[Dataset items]

========================================================================

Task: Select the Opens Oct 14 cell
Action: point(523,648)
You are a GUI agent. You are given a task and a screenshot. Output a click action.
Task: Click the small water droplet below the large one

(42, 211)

========================================================================

Nothing but the lines from the one containing "You are a GUI" through the last line of the data above should be set down, word for word.

Answer space:
You are a GUI agent. You are given a task and a screenshot. Output a click action.
Task: Click the small water droplet below the large one

(42, 211)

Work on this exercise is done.